Performance Analysis of Turbo Quantization Models

Model Performance and Variants

Both prefill speed and decode speed are significantly affected by the model used, with older models like Quen 2.5 showing similar results to newer ones such as Turbo 3 and Turbo 4.

The Turbo variants differ in aggressiveness: Turbo 2 aims for a fourfold compression, Turbo 3 targets two and a half times, while Turbo 4 achieves about 1.9 times compression.

A mixture of experts model (Quent 3.535B) performed best in terms of KV cache squashing without substantial loss in decoding speed, although it was still slower overall.

Asymmetric vs Symmetric Approaches

Initial tests applied turbo quantization symmetrically to both K (key) and V (value), which was not optimal; Tom suggested an asymmetric approach using Q8 for K and different turbos for V.

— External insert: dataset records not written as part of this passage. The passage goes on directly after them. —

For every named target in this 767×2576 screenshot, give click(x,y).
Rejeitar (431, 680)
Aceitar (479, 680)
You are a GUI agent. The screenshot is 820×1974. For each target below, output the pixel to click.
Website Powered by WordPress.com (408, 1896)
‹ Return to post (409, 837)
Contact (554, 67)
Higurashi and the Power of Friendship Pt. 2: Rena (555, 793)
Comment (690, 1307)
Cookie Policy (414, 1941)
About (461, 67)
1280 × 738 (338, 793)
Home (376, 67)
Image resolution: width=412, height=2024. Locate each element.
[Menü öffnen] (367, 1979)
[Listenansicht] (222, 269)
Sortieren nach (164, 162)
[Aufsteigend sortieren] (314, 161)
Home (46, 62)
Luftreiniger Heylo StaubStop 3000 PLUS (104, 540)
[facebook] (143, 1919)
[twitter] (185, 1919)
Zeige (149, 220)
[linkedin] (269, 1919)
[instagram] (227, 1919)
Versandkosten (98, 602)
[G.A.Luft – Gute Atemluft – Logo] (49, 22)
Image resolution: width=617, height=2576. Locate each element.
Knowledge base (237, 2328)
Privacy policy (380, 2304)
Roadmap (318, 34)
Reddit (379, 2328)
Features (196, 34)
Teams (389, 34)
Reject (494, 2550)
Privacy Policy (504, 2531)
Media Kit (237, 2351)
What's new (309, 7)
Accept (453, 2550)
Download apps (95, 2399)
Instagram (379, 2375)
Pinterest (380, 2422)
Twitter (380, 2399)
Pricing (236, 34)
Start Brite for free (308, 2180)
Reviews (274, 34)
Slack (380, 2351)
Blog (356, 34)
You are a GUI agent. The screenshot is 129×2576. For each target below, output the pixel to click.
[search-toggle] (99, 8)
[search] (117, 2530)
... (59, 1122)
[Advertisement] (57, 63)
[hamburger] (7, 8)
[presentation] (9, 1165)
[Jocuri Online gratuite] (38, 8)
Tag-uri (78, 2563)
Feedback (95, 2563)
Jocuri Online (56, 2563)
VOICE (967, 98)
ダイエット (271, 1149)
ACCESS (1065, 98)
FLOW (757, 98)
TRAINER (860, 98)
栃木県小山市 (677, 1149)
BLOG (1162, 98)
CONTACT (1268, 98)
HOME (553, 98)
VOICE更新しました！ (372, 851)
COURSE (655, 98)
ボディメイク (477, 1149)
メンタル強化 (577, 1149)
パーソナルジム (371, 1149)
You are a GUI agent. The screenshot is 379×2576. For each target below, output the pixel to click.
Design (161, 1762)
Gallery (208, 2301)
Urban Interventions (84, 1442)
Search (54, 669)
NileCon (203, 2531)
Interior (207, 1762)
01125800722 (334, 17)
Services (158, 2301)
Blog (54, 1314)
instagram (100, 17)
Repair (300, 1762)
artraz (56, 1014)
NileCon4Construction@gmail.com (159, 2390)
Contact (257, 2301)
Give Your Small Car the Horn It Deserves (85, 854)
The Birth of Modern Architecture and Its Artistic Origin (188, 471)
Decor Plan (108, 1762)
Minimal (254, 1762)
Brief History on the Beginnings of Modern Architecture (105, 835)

The asymmetric method allowed for better performance on the Mac Mini, where loading the Q8 version caused crashes but running Turbo 3 managed a comfortable context length.

Context Length Impact

Testing various context lengths (32K, 65K, 131K tokens) revealed significant differences in memory usage between Q8 runs and turbo runs, with turbo providing more usable context.

The KV cache size was notably smaller when using turbo quantization compared to Q8, allowing extra headroom for processing.

Quality Assessment through "Needle in a Haystack" Test

A quality test called "needle in a haystack" assessed how well models could find hidden secrets within text at varying context lengths from 1K to 32K tokens.

Initial symmetric approaches yielded poor results with only one out of three secrets found using Turbo variants; however, switching to an asymmetric approach improved performance dramatically.

Speed Comparisons Across Models

On short context lengths, the M4 showed limited improvement with turbo quantization; however, the M5 Max demonstrated significant gains in decode speed across various depths.

For instance, decode speeds dropped from about 54 tokens per second down to around 37 tokens per second at depth zero versus depth eight K on Q8 but remained stable on Turbo Quant.

Conclusion on Model Behavior

Each model behaves differently under turbo quantization; while some perform poorly, newer models like Quen 3.5 show promising responsiveness to this technique on Apple hardware.